To achieve the reductions in the revised proposed county budget, all capital improvement projects were eliminated, including several projects in the current year's budget, the pavement management program was reduced, the county's reserve for contingencies was reduced, departmental operating expenses were reduced and positions were eliminated. Included in the revised proposed budget is a 3 percent salary reserve proposed to be allocated as a 2 percent cost of living adjustment and up to 1 percent performance-related adjustment.

It is important to note there are some very significant county government costs that the Board of County Commissioners has little or no authority to control. There are various state-mandated services that carry with them expensive price tags for county government. Also, the operating costs of the county jail will increase by a little over $4-million next year due to new state laws and 2 percent growth in jail population per month. Further, the board has minimal authority over the constitutional officers' budgets. These include the sheriff, clerk of courts, supervisor of elections, tax collector and property appraiser. The Board of County Commissioners has requested the constitutional officers' cooperation in meeting our budget reduction needs, and they have been responsive.

In the next few days, citizens will receive their TRIM (Truth in Millage) notices. The notices will inform property owners of their 2007 taxes based upon the assumption that the proposed tentative budget is approved by the Board of County Commissioners. The Board of County Commissioners can only reduce the proposed budget at this point. It may not be increased.

Citizens will observe on their TRIM notice that there are other taxing authorities in addition to the county. The Hernando County School District, the Southwest Florida Water Management District, and the cities of Brooksville and Weeki Wachee all levy taxes independently. The state's tax reform legislation does not apply to the school district.

Gov. Charlie Crist and many Florida legislators have promised that property owners will see significant reductions in their tax bills as a result of the millage rollback legislation, with even larger tax reductions if the "super homestead exemption" constitutional amendment passes in January. Even though the Board of County Commissioners proposes to reduce next year's total county millage rate by a little over 1 mill, the total proposed 2007 property taxes may not reflect as much of a reduction as the governor and legislators may have indicated. Here is an explanation.

The general fund (Board of County Commission's) millage rate decreased from 6.74 mills for the current year to a proposed rate of 5.84 for the upcoming year (note that the proposed millage rate is just slightly higher than the 1987 general fund millage rate). It should be noted that the Board of County Commissioners reduced last year's budget by 0.5 mill and the prior year's budget by 0.1098 mill.

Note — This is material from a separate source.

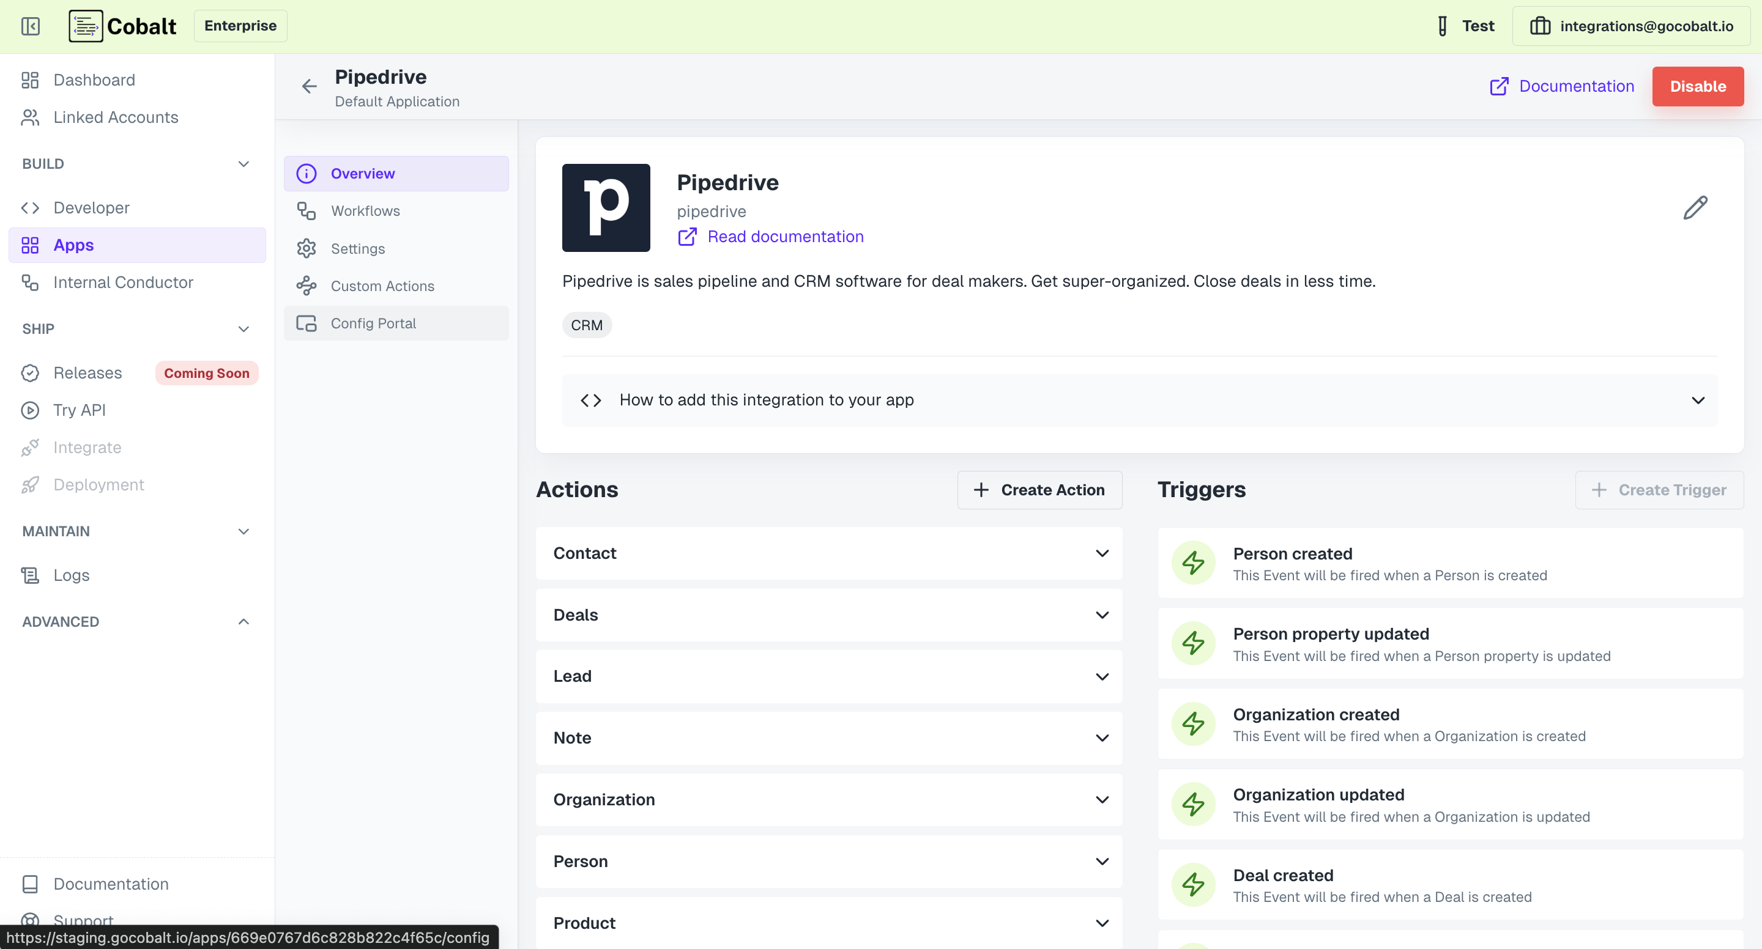The height and width of the screenshot is (949, 1762).
Task: Click the red Disable button
Action: [1697, 86]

While the proposed millage rates for the other taxing authorities also decreased, they are smaller in comparison with the general fund decrease. Changes in non-ad valorem assessments shown on your TRIM notice and an increase in your property value to which the millage rates are applied will also affect the total tax amount.

Looking ahead to the 2009 budget, due to the legislation's continuing annual millage cap, we must continue to contain costs and improve efficiencies regardless of any constitutional amendment. While the levels of service to the public were maintained in the proposed 2008 budget, it appears inevitable that levels of service will be reduced in 2009.

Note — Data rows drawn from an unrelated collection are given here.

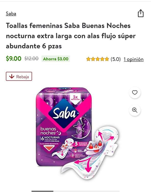This screenshot has height=196, width=151.
Task: Jump to next image via gray carousel track
Action: pos(86,191)
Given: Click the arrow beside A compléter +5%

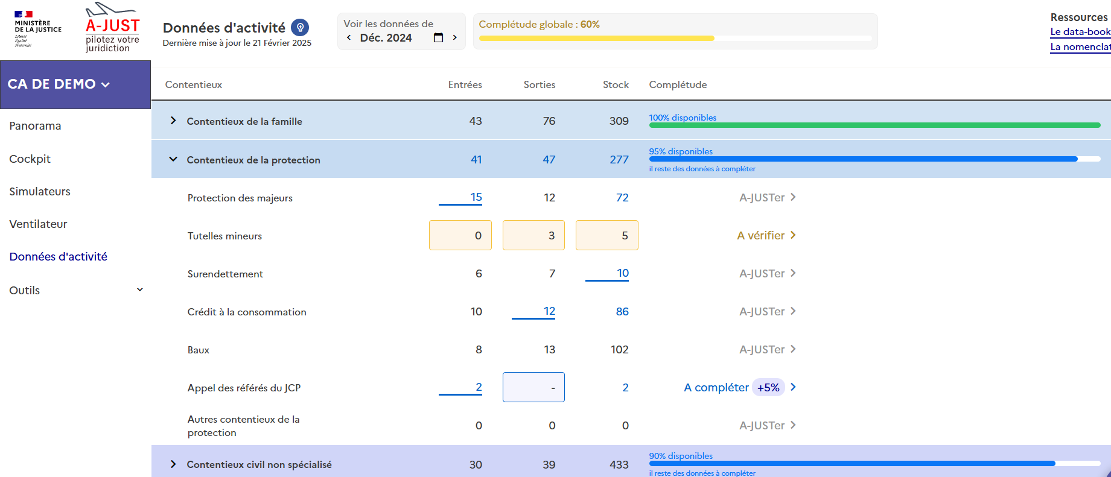Looking at the screenshot, I should pyautogui.click(x=793, y=387).
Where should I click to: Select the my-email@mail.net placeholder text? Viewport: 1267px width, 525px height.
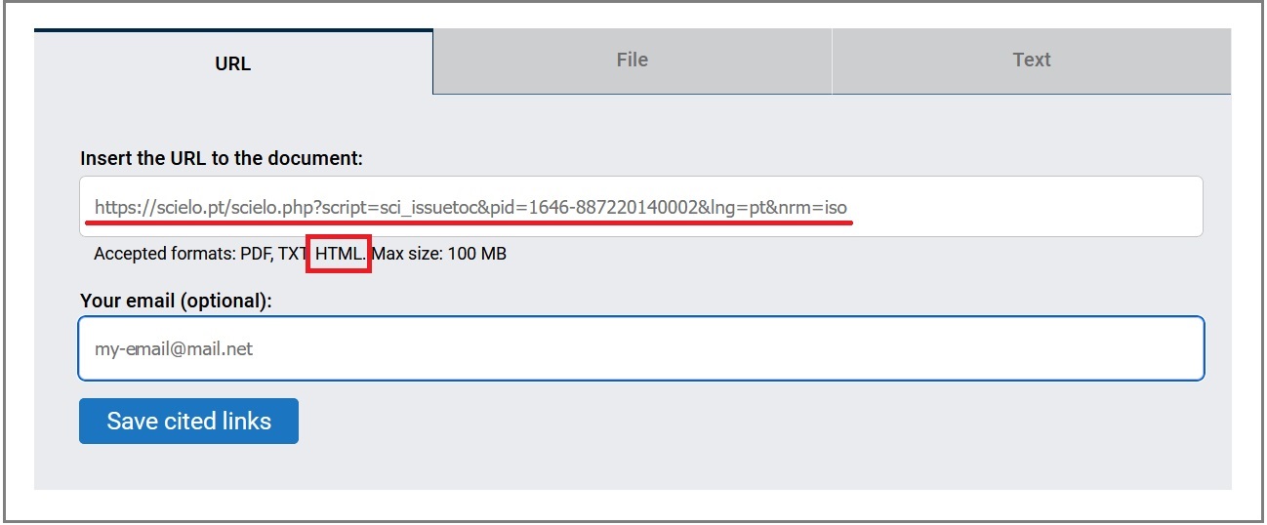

We welcome suggestions and comments from citizens about how we might improve our services. We are continuing to meet with various citizen groups to discuss these issues, and their input has been very helpful. We encourage you to attend the public hearings at 5 p.m. on Sept. 13 and 27 in the county commissioners' meeting room, Hernando County Government Center in Brooksville.

Gary Kuhl is Hernando County administrator. Guest columnists write their own views on subjects they choose, which do not necessarily reflect the opinions of this newspaper.